Exercise aim ->
Word for word, transcribe the data below from the line with "is (1456, 817)." to the line with "Open Oil & Gas Feed page", keeping both of those lines.

Dataset entries:
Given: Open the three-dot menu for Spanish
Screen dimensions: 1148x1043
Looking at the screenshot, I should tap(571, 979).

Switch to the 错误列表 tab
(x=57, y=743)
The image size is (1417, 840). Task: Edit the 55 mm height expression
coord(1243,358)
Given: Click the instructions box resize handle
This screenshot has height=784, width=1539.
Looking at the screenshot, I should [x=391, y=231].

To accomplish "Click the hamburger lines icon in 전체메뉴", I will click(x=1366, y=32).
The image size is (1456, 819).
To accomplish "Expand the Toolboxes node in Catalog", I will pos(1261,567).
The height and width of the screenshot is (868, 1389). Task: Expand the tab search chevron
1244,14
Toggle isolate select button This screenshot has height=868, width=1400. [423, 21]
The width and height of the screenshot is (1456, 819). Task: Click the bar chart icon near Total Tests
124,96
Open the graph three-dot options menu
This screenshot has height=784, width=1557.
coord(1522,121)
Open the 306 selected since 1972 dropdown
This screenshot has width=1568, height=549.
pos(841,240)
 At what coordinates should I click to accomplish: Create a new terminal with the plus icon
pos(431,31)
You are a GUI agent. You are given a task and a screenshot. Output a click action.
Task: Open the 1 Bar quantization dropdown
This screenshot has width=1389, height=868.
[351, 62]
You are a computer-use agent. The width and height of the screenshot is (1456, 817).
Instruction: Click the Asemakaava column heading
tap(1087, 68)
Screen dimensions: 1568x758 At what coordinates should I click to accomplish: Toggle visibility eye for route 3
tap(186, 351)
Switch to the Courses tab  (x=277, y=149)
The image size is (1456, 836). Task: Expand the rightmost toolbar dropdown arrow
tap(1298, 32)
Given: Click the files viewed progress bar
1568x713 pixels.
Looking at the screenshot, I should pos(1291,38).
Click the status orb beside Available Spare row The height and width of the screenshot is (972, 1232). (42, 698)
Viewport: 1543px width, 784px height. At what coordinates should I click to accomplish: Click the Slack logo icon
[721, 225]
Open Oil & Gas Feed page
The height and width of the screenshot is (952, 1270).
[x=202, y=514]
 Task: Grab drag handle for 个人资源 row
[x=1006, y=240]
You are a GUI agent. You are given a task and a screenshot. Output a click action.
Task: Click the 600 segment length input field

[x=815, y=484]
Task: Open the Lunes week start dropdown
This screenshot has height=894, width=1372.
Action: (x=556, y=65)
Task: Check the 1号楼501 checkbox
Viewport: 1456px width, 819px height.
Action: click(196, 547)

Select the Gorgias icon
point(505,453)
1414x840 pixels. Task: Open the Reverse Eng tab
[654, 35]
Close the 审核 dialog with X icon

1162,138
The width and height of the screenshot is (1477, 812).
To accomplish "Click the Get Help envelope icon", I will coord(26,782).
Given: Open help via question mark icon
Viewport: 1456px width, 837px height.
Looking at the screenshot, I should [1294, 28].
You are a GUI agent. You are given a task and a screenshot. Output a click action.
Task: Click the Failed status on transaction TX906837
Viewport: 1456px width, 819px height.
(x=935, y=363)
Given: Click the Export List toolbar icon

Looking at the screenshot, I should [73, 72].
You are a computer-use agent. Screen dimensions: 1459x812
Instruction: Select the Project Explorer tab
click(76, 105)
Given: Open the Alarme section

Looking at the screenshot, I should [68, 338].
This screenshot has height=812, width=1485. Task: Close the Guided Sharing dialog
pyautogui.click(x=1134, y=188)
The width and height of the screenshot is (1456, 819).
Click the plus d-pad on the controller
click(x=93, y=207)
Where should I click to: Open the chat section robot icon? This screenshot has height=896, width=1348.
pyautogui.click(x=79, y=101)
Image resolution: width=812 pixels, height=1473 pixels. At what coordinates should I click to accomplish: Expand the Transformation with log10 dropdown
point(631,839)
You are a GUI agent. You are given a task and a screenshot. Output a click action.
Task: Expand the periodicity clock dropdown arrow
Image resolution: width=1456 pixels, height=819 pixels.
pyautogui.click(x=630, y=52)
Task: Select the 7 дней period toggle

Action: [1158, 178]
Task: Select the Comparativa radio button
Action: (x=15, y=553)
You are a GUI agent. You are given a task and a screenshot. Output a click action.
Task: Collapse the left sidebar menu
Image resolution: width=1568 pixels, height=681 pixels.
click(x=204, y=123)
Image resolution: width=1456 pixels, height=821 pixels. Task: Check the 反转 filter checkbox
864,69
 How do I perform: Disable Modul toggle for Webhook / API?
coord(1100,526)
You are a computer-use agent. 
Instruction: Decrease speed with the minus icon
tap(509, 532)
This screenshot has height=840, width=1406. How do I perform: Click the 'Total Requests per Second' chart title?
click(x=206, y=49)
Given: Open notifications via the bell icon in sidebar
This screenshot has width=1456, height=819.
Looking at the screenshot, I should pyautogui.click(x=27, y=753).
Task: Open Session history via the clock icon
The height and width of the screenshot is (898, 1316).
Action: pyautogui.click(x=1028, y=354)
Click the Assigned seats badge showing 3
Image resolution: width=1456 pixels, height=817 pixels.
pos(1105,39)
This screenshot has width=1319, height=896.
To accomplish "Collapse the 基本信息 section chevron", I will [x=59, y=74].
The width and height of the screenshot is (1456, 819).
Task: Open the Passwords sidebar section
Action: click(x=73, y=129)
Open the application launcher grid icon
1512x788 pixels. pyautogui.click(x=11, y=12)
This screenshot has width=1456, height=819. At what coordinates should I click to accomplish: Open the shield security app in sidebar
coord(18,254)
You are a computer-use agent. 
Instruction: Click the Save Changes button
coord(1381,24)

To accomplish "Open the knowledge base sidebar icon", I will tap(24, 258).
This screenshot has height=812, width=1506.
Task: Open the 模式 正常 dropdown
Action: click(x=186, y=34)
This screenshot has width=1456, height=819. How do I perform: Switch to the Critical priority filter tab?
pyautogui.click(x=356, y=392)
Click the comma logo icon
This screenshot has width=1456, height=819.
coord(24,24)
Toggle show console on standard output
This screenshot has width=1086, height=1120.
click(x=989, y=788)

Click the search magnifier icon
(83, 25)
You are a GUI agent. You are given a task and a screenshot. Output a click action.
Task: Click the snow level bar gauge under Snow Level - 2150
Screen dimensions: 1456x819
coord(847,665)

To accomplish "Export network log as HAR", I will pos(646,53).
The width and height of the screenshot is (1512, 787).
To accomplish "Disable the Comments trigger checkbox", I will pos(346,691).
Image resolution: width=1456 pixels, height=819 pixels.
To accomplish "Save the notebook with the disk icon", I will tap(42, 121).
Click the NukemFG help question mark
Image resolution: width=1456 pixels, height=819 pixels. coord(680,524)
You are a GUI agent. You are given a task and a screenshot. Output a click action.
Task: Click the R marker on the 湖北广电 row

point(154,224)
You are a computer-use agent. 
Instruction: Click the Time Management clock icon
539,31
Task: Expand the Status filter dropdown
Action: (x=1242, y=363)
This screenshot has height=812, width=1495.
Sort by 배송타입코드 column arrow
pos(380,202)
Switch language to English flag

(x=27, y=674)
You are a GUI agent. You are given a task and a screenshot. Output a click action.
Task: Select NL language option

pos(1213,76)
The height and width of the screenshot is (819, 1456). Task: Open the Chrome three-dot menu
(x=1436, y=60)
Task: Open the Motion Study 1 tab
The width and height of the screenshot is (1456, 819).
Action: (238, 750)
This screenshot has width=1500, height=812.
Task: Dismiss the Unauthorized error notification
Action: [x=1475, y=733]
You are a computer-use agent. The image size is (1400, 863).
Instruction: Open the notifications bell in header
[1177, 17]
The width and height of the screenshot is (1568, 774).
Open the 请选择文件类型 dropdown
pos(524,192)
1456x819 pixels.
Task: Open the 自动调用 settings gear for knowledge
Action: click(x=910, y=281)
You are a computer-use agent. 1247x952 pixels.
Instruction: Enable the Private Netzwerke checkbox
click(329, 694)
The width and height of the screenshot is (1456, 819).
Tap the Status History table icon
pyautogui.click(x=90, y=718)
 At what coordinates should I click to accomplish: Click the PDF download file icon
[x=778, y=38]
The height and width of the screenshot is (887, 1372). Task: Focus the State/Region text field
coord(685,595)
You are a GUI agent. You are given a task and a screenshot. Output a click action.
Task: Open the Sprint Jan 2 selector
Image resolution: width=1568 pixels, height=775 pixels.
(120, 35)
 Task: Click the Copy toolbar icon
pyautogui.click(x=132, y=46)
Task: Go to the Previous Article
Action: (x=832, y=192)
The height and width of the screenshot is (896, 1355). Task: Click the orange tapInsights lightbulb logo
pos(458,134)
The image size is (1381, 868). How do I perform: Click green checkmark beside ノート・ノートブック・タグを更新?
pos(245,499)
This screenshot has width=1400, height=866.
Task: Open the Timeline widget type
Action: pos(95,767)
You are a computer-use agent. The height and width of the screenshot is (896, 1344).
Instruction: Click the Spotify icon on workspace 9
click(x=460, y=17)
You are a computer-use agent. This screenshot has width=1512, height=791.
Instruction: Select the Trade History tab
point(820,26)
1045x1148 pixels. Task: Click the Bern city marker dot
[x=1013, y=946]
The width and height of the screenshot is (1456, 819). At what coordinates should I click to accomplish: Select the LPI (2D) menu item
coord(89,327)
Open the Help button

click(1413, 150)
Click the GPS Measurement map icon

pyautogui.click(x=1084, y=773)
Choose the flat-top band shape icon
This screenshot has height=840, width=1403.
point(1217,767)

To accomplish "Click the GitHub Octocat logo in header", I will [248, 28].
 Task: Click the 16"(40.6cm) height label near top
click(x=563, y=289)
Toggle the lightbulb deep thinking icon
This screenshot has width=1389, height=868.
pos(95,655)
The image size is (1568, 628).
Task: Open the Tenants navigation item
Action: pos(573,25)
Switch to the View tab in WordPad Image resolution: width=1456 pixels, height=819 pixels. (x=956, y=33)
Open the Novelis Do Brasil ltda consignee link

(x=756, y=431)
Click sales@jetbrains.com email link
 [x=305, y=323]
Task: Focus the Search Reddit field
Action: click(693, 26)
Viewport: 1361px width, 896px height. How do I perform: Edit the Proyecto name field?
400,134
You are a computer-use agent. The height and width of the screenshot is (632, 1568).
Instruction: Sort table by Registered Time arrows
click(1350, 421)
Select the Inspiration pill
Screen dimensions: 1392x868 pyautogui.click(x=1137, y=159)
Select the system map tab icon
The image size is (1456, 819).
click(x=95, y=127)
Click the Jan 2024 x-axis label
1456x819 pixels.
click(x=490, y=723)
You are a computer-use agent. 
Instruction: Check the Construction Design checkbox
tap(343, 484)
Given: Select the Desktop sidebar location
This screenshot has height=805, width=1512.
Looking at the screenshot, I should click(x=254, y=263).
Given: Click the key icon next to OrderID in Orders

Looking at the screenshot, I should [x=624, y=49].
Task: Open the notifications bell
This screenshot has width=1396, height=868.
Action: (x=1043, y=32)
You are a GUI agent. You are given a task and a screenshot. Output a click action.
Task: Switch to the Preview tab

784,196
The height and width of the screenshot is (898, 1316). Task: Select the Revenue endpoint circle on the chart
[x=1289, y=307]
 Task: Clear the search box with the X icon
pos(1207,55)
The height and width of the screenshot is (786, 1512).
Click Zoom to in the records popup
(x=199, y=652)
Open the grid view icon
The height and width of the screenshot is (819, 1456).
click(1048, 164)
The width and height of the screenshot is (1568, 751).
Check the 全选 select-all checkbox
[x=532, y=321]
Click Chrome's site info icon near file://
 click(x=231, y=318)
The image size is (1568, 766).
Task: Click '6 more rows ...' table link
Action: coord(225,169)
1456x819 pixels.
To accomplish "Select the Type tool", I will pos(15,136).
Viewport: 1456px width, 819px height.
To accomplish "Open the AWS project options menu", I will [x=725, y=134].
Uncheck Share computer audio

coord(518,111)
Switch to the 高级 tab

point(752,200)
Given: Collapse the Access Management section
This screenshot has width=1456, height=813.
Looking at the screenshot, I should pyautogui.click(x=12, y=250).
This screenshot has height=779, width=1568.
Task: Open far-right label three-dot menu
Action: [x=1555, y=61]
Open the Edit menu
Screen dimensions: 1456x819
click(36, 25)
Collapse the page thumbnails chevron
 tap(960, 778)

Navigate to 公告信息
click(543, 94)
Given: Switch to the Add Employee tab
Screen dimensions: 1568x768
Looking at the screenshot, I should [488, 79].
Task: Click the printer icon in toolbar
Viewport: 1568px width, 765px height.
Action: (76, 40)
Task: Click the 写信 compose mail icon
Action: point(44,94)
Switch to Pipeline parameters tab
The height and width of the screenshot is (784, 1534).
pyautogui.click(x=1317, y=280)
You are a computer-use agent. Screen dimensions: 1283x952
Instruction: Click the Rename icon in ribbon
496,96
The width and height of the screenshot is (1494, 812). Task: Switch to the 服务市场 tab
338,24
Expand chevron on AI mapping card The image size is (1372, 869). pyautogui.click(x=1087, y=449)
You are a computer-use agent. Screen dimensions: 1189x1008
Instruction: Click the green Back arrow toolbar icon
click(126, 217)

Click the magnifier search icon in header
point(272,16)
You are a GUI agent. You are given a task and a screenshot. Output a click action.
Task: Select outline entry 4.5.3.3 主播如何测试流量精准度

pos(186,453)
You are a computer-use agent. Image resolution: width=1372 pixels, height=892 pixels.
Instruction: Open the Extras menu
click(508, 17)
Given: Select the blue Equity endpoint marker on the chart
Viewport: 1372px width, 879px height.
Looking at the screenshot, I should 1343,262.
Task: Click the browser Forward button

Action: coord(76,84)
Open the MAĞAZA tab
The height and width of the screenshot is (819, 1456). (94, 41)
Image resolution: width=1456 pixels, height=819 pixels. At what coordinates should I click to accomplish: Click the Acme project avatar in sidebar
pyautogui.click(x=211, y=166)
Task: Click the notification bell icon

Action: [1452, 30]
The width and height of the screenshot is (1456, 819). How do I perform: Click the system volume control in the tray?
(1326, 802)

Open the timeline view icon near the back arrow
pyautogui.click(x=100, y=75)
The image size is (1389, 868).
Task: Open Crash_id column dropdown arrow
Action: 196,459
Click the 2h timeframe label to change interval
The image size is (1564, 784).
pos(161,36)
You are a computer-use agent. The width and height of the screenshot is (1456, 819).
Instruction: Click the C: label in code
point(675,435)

Reply ->
You are a computer-use agent. The width and height of the screenshot is (1456, 817).
Instruction: Click the Asemakaava column heading
tap(1087, 68)
Screen dimensions: 1568x758 At what coordinates should I click to accomplish: Toggle visibility eye for route 3
tap(186, 351)
Switch to the Courses tab  (x=277, y=149)
The image size is (1456, 836). Task: Expand the rightmost toolbar dropdown arrow
tap(1298, 32)
Given: Click the files viewed progress bar
1568x713 pixels.
Looking at the screenshot, I should pos(1291,38).
Click the status orb beside Available Spare row The height and width of the screenshot is (972, 1232). (42, 698)
Viewport: 1543px width, 784px height. At what coordinates should I click to accomplish: Click the Slack logo icon
[721, 225]
Open Oil & Gas Feed page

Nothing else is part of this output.